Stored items
* * * *
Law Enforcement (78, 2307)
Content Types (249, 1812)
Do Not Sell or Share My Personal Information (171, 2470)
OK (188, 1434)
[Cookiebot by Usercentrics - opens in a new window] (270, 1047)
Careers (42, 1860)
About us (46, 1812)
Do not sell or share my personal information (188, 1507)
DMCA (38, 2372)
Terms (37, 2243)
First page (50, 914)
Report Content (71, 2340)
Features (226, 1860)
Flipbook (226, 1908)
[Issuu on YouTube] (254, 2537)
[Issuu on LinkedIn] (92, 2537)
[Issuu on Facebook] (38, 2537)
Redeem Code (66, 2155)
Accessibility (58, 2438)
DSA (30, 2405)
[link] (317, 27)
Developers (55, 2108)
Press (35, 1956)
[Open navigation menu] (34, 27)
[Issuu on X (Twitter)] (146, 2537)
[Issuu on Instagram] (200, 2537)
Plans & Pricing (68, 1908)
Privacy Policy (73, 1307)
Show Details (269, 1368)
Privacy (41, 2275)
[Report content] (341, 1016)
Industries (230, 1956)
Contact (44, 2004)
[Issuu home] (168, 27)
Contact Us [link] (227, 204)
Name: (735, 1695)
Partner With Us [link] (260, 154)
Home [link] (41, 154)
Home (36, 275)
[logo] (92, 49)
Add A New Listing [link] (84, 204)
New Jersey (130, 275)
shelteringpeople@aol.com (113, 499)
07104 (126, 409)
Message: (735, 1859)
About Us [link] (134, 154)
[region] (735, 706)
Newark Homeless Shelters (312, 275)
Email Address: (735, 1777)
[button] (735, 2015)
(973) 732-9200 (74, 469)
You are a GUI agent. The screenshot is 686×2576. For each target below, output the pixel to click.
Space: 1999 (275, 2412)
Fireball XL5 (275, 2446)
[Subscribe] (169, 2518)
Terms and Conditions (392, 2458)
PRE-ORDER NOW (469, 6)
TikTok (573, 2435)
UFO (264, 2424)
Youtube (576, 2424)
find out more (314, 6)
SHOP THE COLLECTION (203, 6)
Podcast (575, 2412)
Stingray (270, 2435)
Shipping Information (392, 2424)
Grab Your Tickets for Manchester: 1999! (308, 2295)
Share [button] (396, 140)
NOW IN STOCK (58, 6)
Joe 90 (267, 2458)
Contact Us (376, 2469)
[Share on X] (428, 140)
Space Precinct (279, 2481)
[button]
* * * *
▶ _Task objective_: Write out the records exactly, starting at the first line and stopping after the line that contains "(973) 732-9200 (74, 469)".

▶ _Output for this exercise_:
Law Enforcement (78, 2307)
Content Types (249, 1812)
Do Not Sell or Share My Personal Information (171, 2470)
OK (188, 1434)
[Cookiebot by Usercentrics - opens in a new window] (270, 1047)
Careers (42, 1860)
About us (46, 1812)
Do not sell or share my personal information (188, 1507)
DMCA (38, 2372)
Terms (37, 2243)
First page (50, 914)
Report Content (71, 2340)
Features (226, 1860)
Flipbook (226, 1908)
[Issuu on YouTube] (254, 2537)
[Issuu on LinkedIn] (92, 2537)
[Issuu on Facebook] (38, 2537)
Redeem Code (66, 2155)
Accessibility (58, 2438)
DSA (30, 2405)
[link] (317, 27)
Developers (55, 2108)
Press (35, 1956)
[Open navigation menu] (34, 27)
[Issuu on X (Twitter)] (146, 2537)
[Issuu on Instagram] (200, 2537)
Plans & Pricing (68, 1908)
Privacy Policy (73, 1307)
Show Details (269, 1368)
Privacy (41, 2275)
[Report content] (341, 1016)
Industries (230, 1956)
Contact (44, 2004)
[Issuu home] (168, 27)
Contact Us [link] (227, 204)
Name: (735, 1695)
Partner With Us [link] (260, 154)
Home [link] (41, 154)
Home (36, 275)
[logo] (92, 49)
Add A New Listing [link] (84, 204)
New Jersey (130, 275)
shelteringpeople@aol.com (113, 499)
07104 (126, 409)
Message: (735, 1859)
About Us [link] (134, 154)
[region] (735, 706)
Newark Homeless Shelters (312, 275)
Email Address: (735, 1777)
[button] (735, 2015)
(973) 732-9200 (74, 469)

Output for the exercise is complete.